I've been writing games as a hobby for about 25 years now, and in my day job I'm a LEad C++ developer writing realtime performance critical highly multithreaded code, however there is one thing I've always struggled with and that is how to separate the Rendering Code from the rest of the game code. It seems that lots of games books suggest that you should do it but they don't really explain how to do it.
For example, lets imagine you have a Command & Conquer style RTS game, internally you might have classes representing the terrain, objects on the terrain, units (Player, remote and/or AI) and bullets/rockets/lasers etc.
These classes contain all the information relating to the object, for example for a player unit you might have the units position, speed, health, waypoint list etc. You may also have rendering data too such as models\meshes, textures etc.
In this simple model (Which has worked fine for me for many years) you can have standard methods on the objects such as Update() and Draw(). It all works great.
The problem is, what if I want to port my DirectX game onto another platform that uses say OpenGL? My rendering code is so embedded into the game code that it'll be a major job to port it.
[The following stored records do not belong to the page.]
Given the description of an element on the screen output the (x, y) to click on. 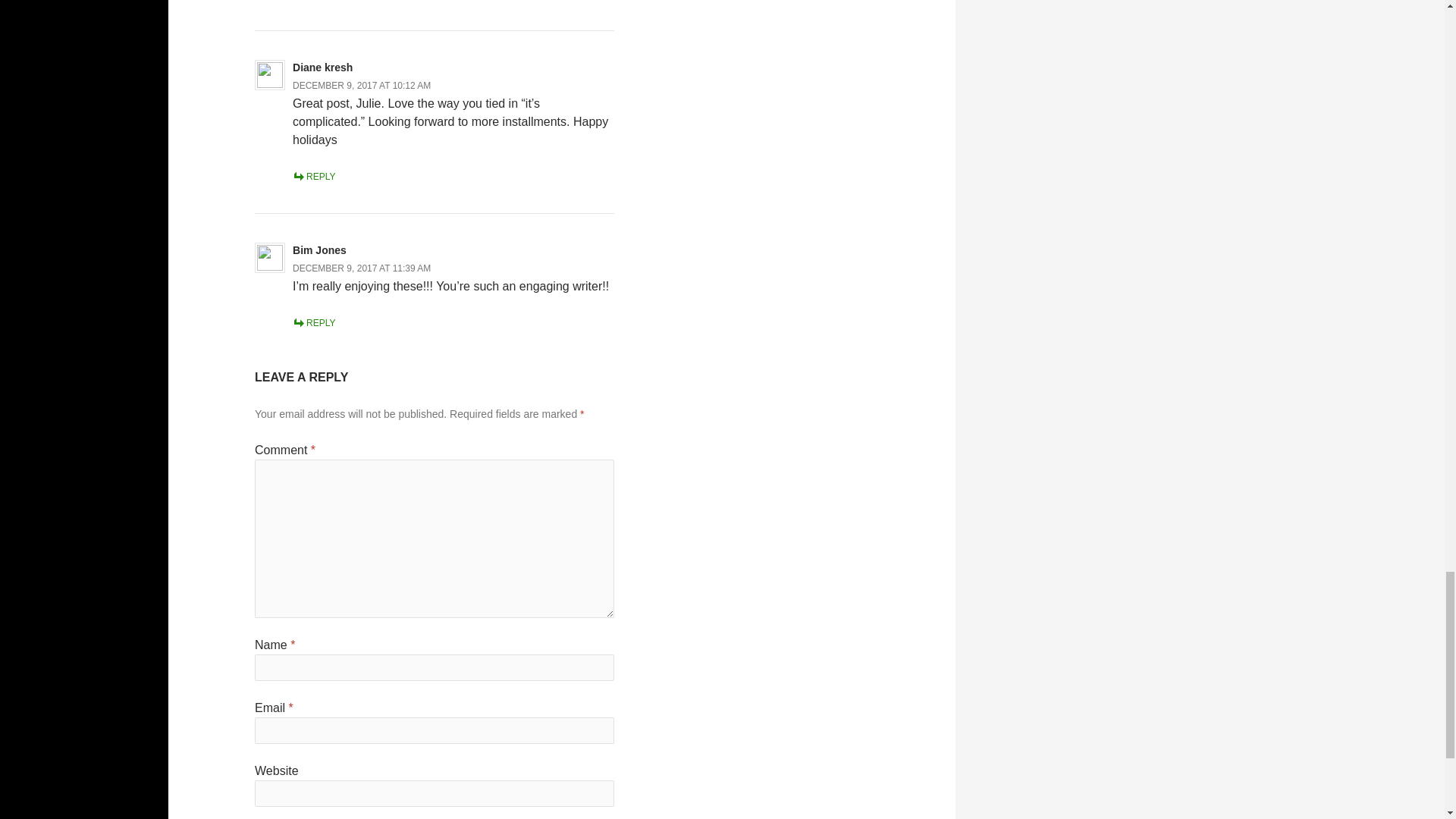
REPLY (313, 322)
DECEMBER 9, 2017 AT 11:39 AM (361, 267)
DECEMBER 9, 2017 AT 10:12 AM (361, 85)
REPLY (313, 176)
Given the description of an element on the screen output the (x, y) to click on. 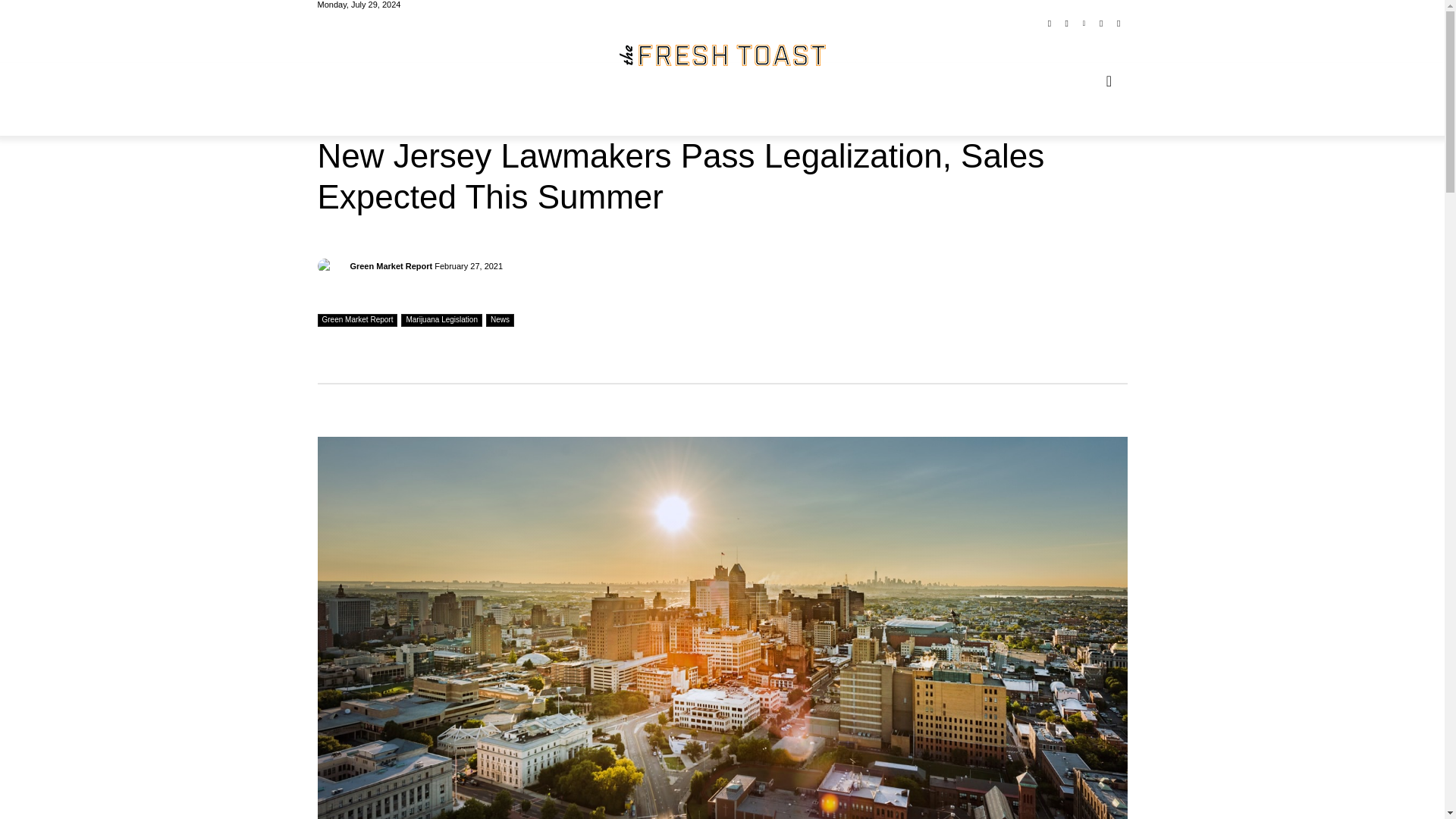
Instagram (1066, 23)
Facebook (1049, 23)
Youtube (1117, 23)
Twitter (1101, 23)
The Fresh Toast (721, 55)
The Fresh Toast (721, 55)
Linkedin (1084, 23)
Given the description of an element on the screen output the (x, y) to click on. 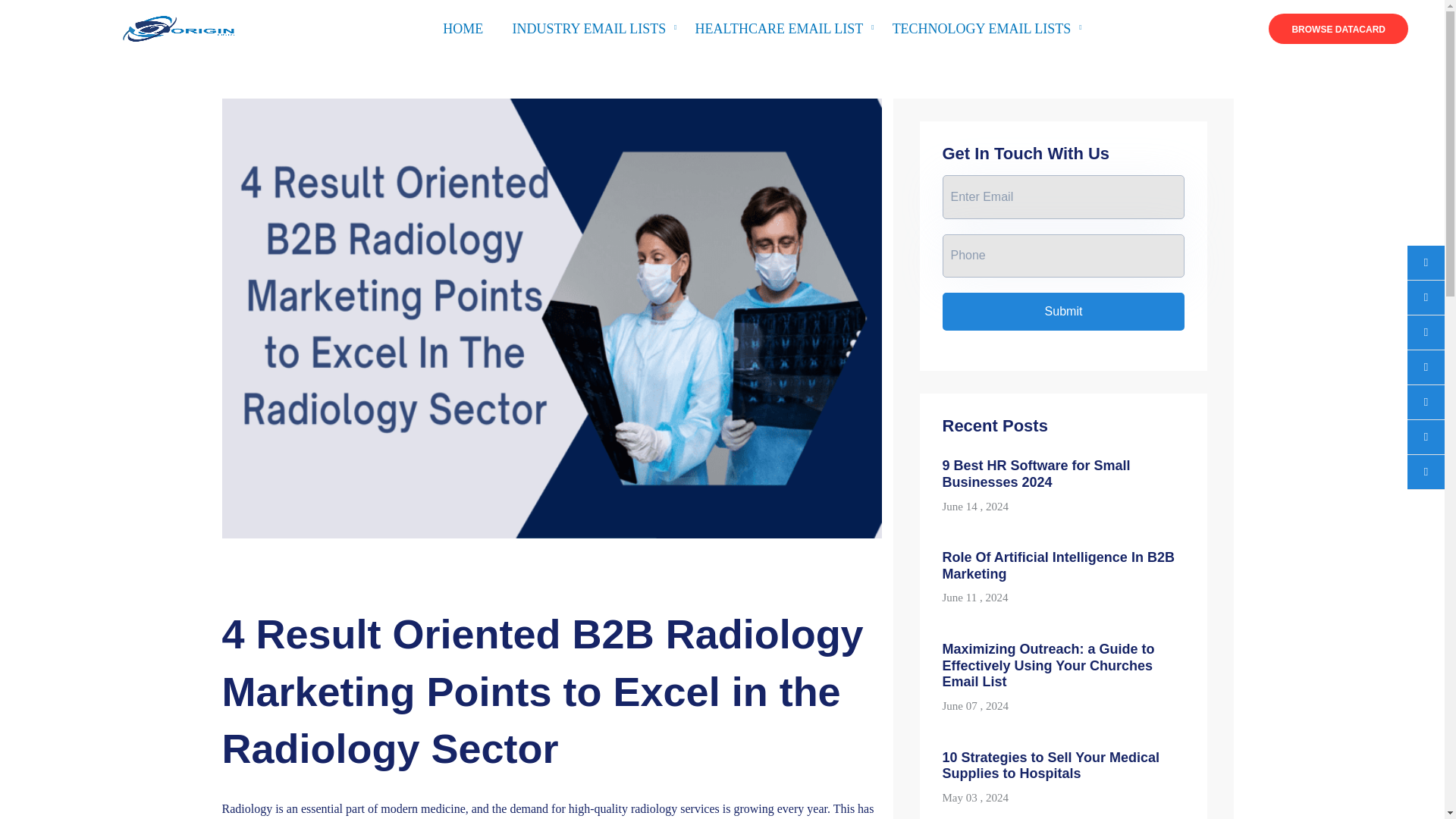
HOME (462, 28)
Originlists (140, 27)
BROWSE DATACARD (1337, 28)
HEALTHCARE EMAIL LIST (778, 28)
TECHNOLOGY EMAIL LISTS (980, 28)
INDUSTRY EMAIL LISTS (588, 28)
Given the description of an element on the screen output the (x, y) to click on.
The books seem to suggest that you should have separate classes for your game objects and your rendering objects. So for example you might have a Unit class that supports an Update method, and a separate UnitRenderer class that supports the Draw class. Whilst this makes sense and would indeed make porting much easier, the problem is that the UnitRenderer would need to know so much about the internals of the Unit class that the Unit class would be forced to expose methods, attributes and data that we otherwise wouldn't want to expose from the Unit class. i.e. we might have a nice clean interface exposed from the Unit class that encapsulates the internal implementation and is sufficient for the rest of the game, but the need to expose internal information to the UnitRenderer means that your nice clean Unit class becomes a mess and exposes its internal implementation details to anything that can access the Unit class.
Plus of course there are performance implications of doing this.
How do people typically separate their games code from their Rendering code?